“Jesus was led by the Spirit into the desert to be tempted by the devil” (Matt 4:1).
First Sunday of Lent
Gn 2:7-9; 3:1-7; Ps 51; Rom 5:12-19; Mt 4:1-11
If original sin turned the garden of paradise into a desert, it was appropriate that Jesus begin his ministry to redeem the world by confronting the devil in the desert. The Adversary who defeated Adam and Eve will be thwarted by the New Adam who reclaims Creation and humanity by overcoming death on the tree of life.
Pairing Genesis 2 with Matthew 4 invites us to see other images of the drama that recapitulates so many biblical themes in salvation history. Jesus is led by the Spirit into the desert for 40 days, replaying Israel’s long sojourn under Moses, when temptations over bread, miracles and idolatry will seduce them into sin again.
Someone, representing all of us, had to get it right. Jesus, revealed as God’s true Servant, is obedient where Adam and Eve and their descendants were disobedient. The Serpent, cunning to the core, approaches Jesus not with raw enticement but with the Scriptures: “If you are the Son of God,” make manna in the desert, let his angels protect you from harm, and, by the way, if you really plan to save the world, let me give it to you in all its splendor.
Jesus responds three times by also quoting Scripture, denying Satan even the smallest acknowledgment. There is no real power except God. Everything else is illusion and blasphemy.
The primitive church preserved this story of how Jesus laid the foundations of the Kingdom of God by turning back the most basic denials of divine sovereignty. We human beings cannot usurp the absolute role of the Creator. If we carry in our essential identities the image and likeness of God, it is because God intended to adopt us in Christ, not goad us to claim that we can be rival gods, little sovereigns free to create our own reality.
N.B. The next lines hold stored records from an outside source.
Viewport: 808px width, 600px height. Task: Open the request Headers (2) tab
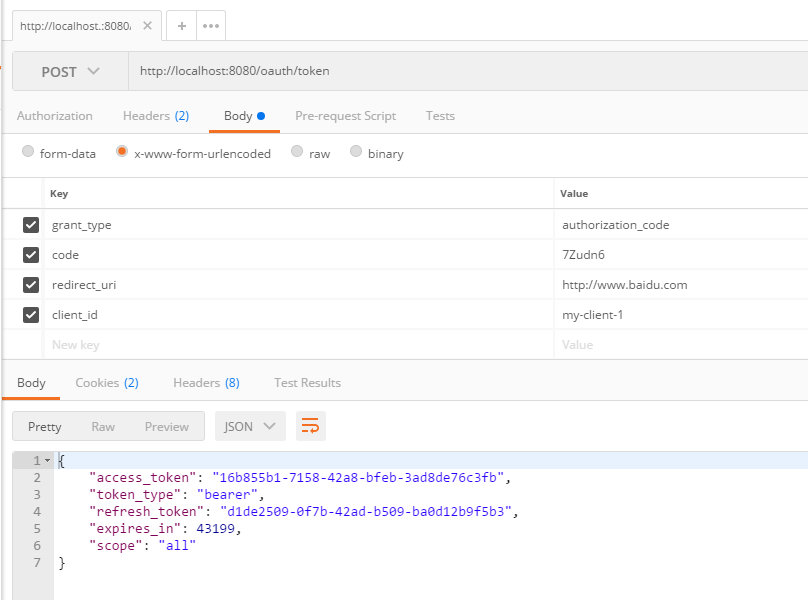(155, 116)
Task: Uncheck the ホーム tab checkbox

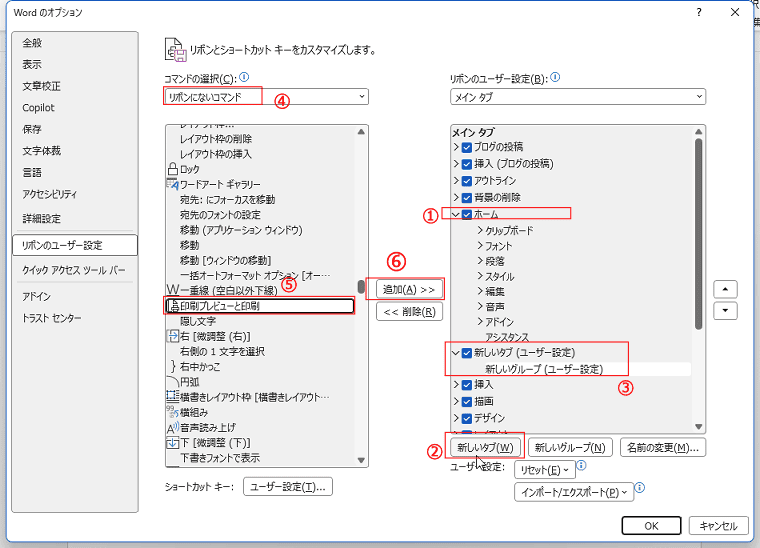Action: point(467,214)
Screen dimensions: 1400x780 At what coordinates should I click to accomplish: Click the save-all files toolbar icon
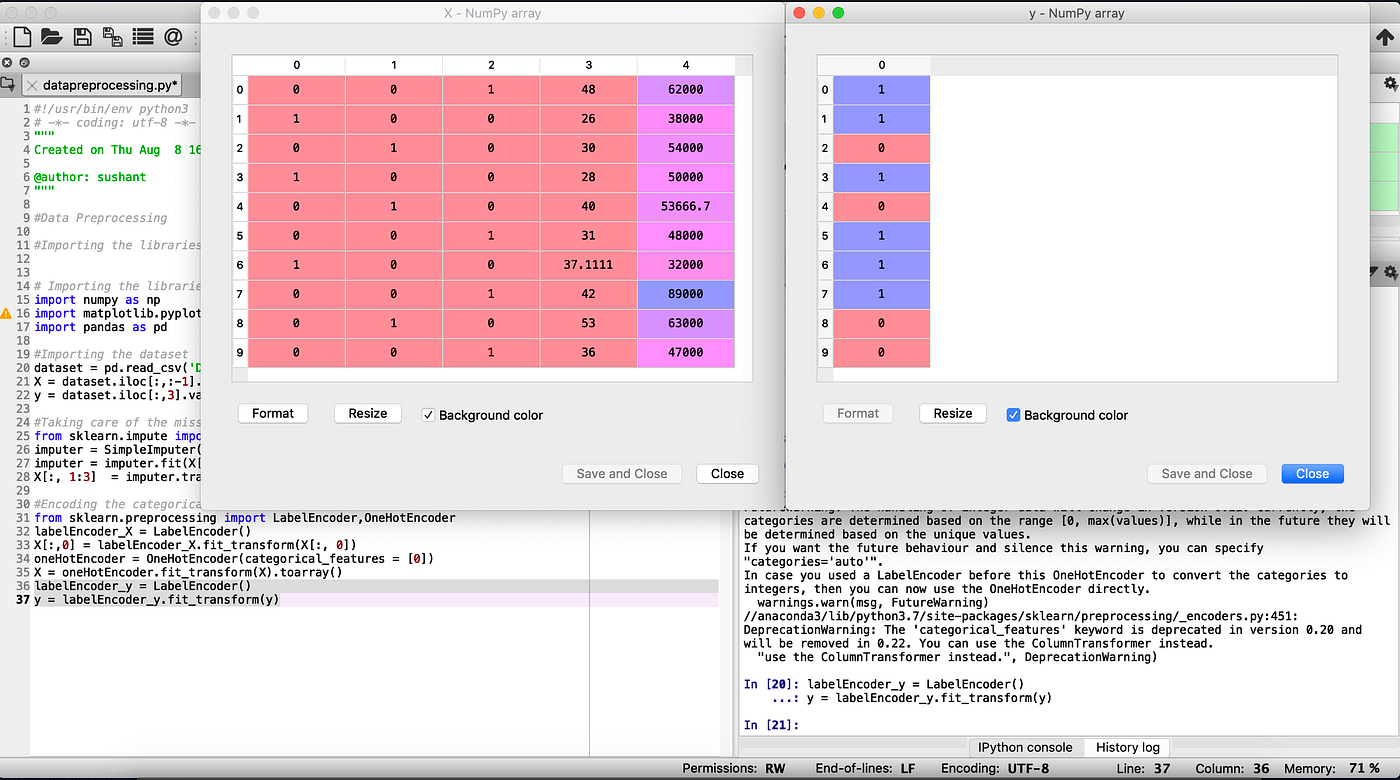tap(113, 36)
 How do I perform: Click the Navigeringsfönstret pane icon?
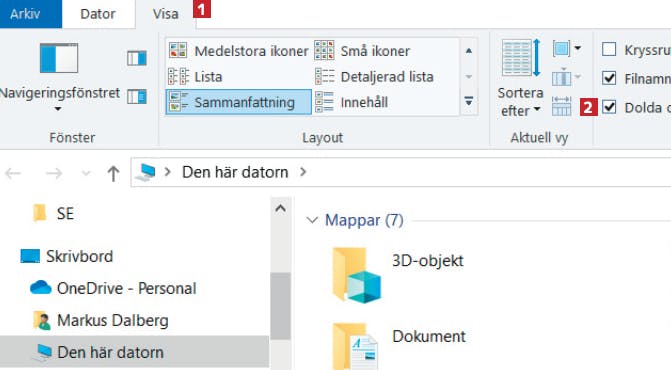click(59, 58)
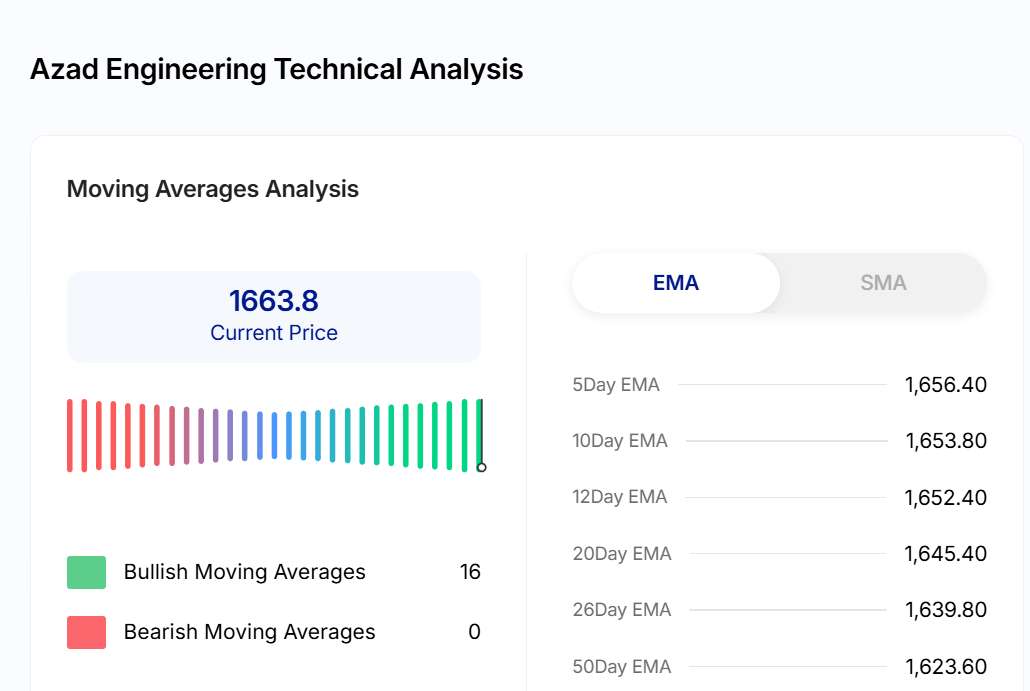The image size is (1030, 691).
Task: Switch to the SMA tab
Action: [883, 283]
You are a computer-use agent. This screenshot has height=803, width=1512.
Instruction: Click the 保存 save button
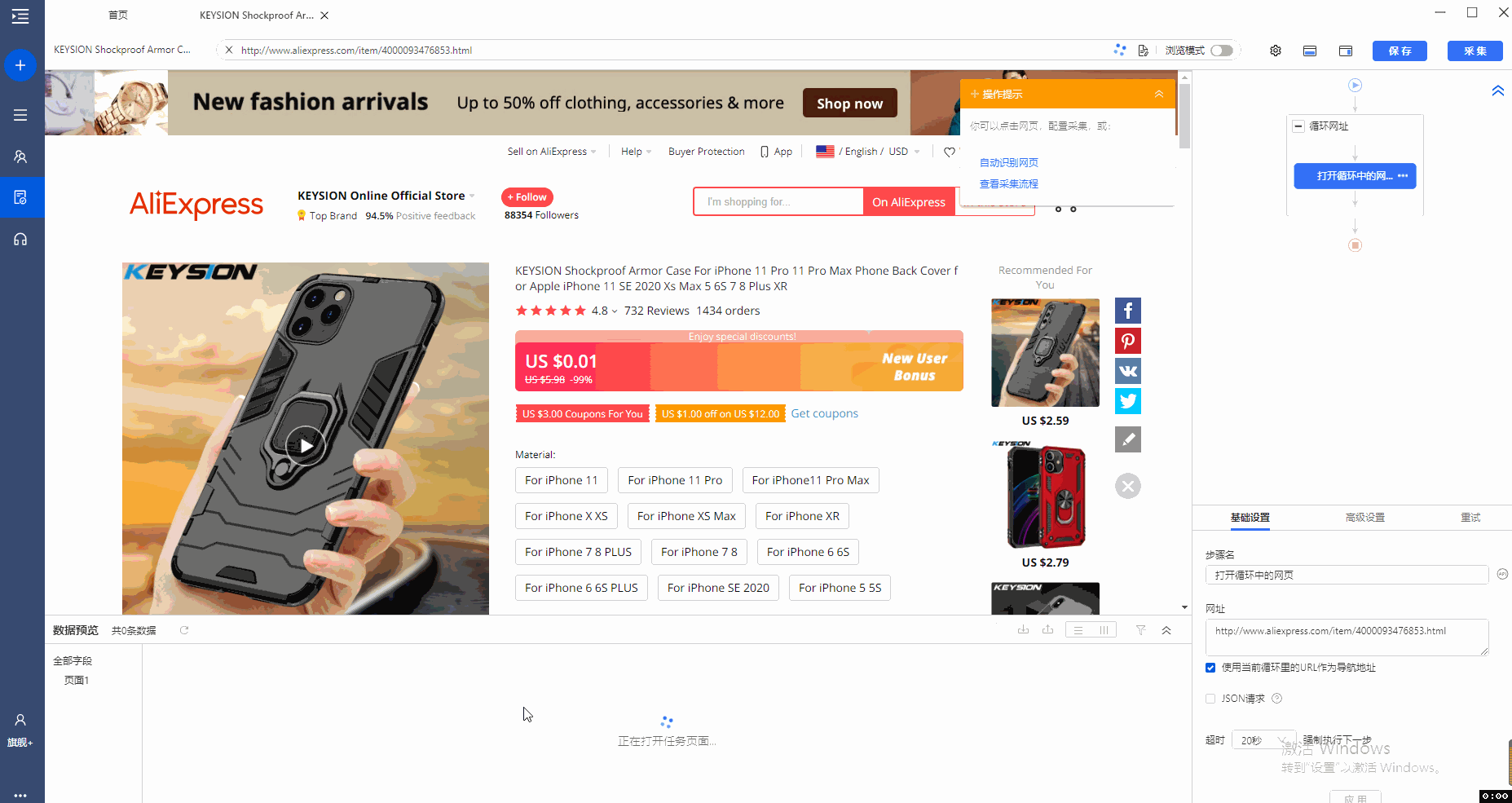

Lent is the time when we learn again to submit. The basic truth held by all the Peoples of the Book -- the First Commandment of the Jews, the Submission of Islam and the Obedience of the Christ -- is the same. The path to God is by the power of God, through God to God, all things in God. The lie of human pride and the folly of self-worship must end in surrender and service before we can begin our journey home to paradise.
We fast and pray and give ourselves away to recover our sight and sense of direction in the trackless waste sin has made of our world. Jesus, our brother, has gone before us and stirs our hearts to remember the garden we have been promised. Behold the tree of life ahead. It is the ladder to heaven, the burning bush, the pole in the desert displaying the saraphs, the staff of Moses, the sign of the Cross. See it, believe in it, embrace it, and it will guide you through death to eternal life.